*** STUDY MATERIAL Section Begins ***
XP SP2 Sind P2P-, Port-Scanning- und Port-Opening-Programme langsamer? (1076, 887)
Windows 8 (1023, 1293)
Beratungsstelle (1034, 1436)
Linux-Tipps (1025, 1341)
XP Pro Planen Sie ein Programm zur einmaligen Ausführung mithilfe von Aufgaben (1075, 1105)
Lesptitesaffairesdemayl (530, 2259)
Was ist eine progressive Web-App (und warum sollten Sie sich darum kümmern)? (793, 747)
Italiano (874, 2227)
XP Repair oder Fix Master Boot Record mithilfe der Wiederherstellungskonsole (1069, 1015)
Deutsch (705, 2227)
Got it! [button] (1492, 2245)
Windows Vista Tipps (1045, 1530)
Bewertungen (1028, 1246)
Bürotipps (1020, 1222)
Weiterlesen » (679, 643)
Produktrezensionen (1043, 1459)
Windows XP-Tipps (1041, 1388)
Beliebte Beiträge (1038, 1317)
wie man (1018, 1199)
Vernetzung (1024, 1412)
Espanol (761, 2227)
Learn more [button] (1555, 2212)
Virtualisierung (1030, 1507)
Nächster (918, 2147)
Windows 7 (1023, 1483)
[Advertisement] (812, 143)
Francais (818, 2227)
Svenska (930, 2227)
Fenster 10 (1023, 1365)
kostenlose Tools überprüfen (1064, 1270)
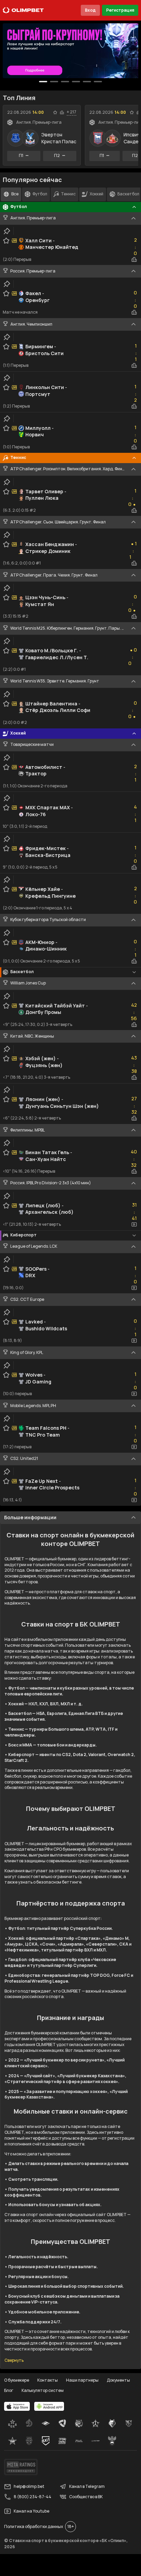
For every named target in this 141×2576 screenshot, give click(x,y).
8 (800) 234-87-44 (32, 2497)
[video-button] (134, 1224)
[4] (86, 82)
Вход (90, 10)
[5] (97, 82)
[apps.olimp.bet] (17, 2406)
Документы (118, 2380)
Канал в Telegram (87, 2486)
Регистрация (120, 10)
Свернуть (14, 2360)
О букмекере (16, 2380)
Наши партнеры (82, 2380)
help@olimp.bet (29, 2486)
*** STUDY MATERIAL Section Ends ***
YOUR OBJECTIVE | Wherever the word "mithilfe" appears in the listing above, copy the whole line.

THE ANSWER |
XP Pro Planen Sie ein Programm zur einmaligen Ausführung mithilfe von Aufgaben (1075, 1105)
XP Repair oder Fix Master Boot Record mithilfe der Wiederherstellungskonsole (1069, 1015)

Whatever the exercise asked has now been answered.